Thursday, June 9, 2016

6/9/16 (Thurs) 100% Commitment



I wanted to make note to myself for future reference some of the lines that spoke to me from the book.

I feel that the authors went inside my head and pulled out my thoughts.  The bold statements are new ways of thinking for me.  The rest I have thought and probably even written about in the past.  It is weird to see all of my thoughts written down by someone else.

"Often the time you spend thinking about drinking, planning the next drinking event, doing the actual drinking, and then recovering from your drinking, adds up to far more than an hour per day."

"You destiny if often the consequences of your daily decisions."

"When you fully commit to thriving in sobriety, the answers you seek come a lot more quickly."

"The truth is that you, and only you, are responsible for the quality of your life."

"The external conditions and circumstances are not stopping you - you are stopping yourself."

"You need to stop responding to events by drinking, whether it is drinking to celebrate, drinking to forget,  or drinking to socialize, and respond with thoughts and actions that are aligned with your values goals and purpose."

"You have to acknowledge the truth - that you are the one that thought the thoughts, created the feelings, made the choices, and took actions that got you to where you are now."

"Every circumstance you complain about is something you can change but have chosen not to."

"Why haven't you changed yet? Is it because it involves risks? The risk of being bored, not being liked, being ridiculed and judged by normal drinkers?"  You also run the risk of failure and disappointing yourself.

"You avoid taking risks and stay put and complain about your situation."

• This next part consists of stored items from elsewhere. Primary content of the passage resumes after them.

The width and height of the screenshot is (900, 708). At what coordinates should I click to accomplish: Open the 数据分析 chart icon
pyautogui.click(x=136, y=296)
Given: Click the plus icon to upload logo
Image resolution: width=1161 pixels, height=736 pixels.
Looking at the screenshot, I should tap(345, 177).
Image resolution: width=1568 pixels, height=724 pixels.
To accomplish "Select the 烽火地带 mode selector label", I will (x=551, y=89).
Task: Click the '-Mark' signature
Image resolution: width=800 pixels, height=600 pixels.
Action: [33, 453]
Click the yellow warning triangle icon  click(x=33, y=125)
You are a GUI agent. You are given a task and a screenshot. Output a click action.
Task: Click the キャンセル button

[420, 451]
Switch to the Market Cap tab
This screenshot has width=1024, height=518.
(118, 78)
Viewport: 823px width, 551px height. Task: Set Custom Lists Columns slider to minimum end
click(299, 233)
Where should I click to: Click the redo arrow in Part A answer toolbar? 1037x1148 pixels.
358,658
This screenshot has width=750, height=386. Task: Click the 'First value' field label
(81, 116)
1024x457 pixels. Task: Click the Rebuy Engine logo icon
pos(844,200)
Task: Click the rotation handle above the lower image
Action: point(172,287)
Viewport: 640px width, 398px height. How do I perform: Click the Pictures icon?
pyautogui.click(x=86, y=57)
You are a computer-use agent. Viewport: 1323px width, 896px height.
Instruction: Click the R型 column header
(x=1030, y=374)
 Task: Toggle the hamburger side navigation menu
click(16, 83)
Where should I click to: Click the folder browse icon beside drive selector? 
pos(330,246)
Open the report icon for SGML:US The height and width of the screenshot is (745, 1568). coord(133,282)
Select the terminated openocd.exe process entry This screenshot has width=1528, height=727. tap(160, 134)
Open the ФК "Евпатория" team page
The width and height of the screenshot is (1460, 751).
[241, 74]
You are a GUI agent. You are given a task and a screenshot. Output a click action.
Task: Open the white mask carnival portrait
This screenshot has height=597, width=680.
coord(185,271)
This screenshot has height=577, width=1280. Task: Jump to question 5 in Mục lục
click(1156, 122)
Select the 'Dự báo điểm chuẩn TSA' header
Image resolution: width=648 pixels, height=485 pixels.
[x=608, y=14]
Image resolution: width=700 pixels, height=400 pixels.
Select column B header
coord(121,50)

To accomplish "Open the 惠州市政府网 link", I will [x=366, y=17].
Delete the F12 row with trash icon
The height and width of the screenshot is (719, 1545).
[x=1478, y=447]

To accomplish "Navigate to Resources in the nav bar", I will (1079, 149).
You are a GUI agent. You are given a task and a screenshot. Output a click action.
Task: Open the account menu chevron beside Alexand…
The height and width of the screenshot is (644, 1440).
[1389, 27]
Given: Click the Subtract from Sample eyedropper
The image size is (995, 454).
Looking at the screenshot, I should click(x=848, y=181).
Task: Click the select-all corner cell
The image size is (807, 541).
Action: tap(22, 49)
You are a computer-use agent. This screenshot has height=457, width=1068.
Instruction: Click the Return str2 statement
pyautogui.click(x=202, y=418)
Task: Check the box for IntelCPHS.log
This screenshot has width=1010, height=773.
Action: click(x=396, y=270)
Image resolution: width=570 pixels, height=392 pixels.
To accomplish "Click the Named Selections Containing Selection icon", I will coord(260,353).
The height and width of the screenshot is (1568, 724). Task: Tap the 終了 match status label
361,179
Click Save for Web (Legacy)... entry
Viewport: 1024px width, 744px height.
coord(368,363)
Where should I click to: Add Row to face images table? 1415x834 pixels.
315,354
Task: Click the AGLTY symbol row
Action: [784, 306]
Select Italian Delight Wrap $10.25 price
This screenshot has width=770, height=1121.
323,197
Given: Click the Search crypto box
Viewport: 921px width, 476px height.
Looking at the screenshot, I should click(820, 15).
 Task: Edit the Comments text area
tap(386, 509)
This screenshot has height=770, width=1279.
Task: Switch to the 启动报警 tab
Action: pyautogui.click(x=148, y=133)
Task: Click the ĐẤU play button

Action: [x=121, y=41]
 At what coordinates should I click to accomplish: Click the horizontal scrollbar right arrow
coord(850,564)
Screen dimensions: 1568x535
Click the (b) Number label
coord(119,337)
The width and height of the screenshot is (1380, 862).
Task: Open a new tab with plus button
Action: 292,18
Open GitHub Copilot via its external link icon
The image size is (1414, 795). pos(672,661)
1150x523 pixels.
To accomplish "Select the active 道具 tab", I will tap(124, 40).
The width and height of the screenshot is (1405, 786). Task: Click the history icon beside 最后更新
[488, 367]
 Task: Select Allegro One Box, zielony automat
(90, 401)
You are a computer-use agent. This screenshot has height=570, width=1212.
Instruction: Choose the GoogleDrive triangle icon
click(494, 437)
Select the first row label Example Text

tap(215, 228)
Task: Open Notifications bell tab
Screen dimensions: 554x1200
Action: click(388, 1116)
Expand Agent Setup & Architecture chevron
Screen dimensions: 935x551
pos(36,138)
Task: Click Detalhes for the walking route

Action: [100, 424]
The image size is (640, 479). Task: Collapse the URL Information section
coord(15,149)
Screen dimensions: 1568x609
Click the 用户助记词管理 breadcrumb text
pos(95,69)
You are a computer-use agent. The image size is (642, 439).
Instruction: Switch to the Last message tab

"Once you are 100% committed, there are no exceptions and no negotiations" which frees you from inner conflict and allows you to put all of you energy and direct it to what you actually want out of life. "Once your commitment drops to 99%, you open the door to the internal debate to begin, and when it comes to alcohol, this debate usually ends in the rationalization to drink again."

"You can decide that you have suffered all the negative consequences you are eve going to suffer from drinking and that today you have hit your rock bottom."

These last two are big for me - I am always telling myself that I am not that bad, that really bad things haven't happened yet.  This is so stupid but sometimes I wish I would have
a seizure from withdraws, or be diagnosed with some illness so that I would have to stop and have a concrete reason to tell other people so that they didn't look at me differently - so that I wouldn't have an more excuses to continue to drink. I need to be 100% committed to at least these 30 days to I can focus on what I really want out of life and thrive in sobriety rather than feeling like I 'm missing something. I need to give my brain a break from the mental obsession of whether I am going to drink or not.